Your tasks:
**A)** In the content marketing text, rewrite the passage that begins at the words "A second set" and ends after "it before publishing.", substituting "digital marketing" for "content marketing" everywhere it appears.
**B)** According to the content marketing text, what should you pay someone else to do before publishing your content?
**C)** List every section heading in the content marketing text.

Provided text:
** start **
A high quality, mobile friendly website
Even if your content is attracting people to your page, they’ll have a negative opinion of your brand if the quality of your site doesn’t measure up to the quality of your content. Your site needs to be well designed, following principles of symmetry and organization but also contrast with an attractive color scheme. Your site should be easy to navigate so that the most important things are displayed prominently. You either need a completely separate mobile version of your website or at the very least, a responsive design site that will properly display your website on mobile devices. Images need to be of a high quality–no stock photos and no low resolution images that will appear blurry on larger screens.
A second set of eyeballs
Establishing trust is a huge part of content marketing. You want readers of your blog to see you as a reliable source of good information. If your content has typos or mechanical/grammatical errors, it reflects badly on your brand even if the content itself is solid. Even if you’re choosing to tackle the content marketing yourself, you should be paying someone else to proofread it before publishing.
Clear key performance indicators (KPIs)
** end **
Material:
** start **
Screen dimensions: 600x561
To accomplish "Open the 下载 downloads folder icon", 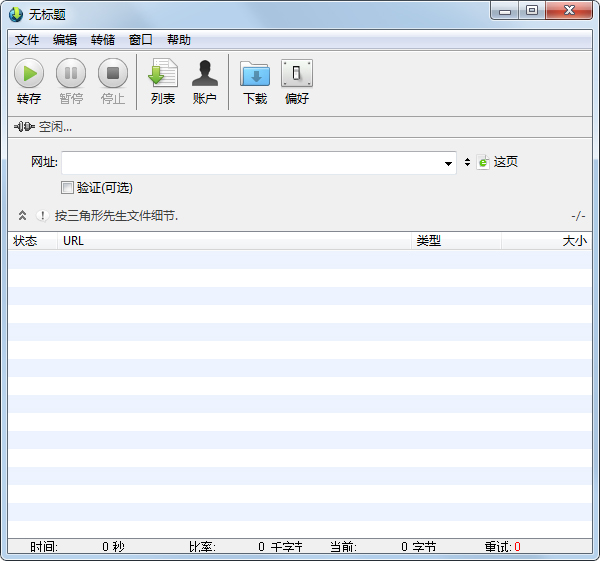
** end **
Correct answers:
**A)**
A second set of eyeballs
Establishing trust is a huge part of digital marketing. You want readers of your blog to see you as a reliable source of good information. If your content has typos or mechanical/grammatical errors, it reflects badly on your brand even if the content itself is solid. Even if you’re choosing to tackle the digital marketing yourself, you should be paying someone else to proofread it before publishing.

**B)** Proofread it.

**C)**
- A high quality, mobile friendly website
- A second set of eyeballs
- Clear key performance indicators (KPIs)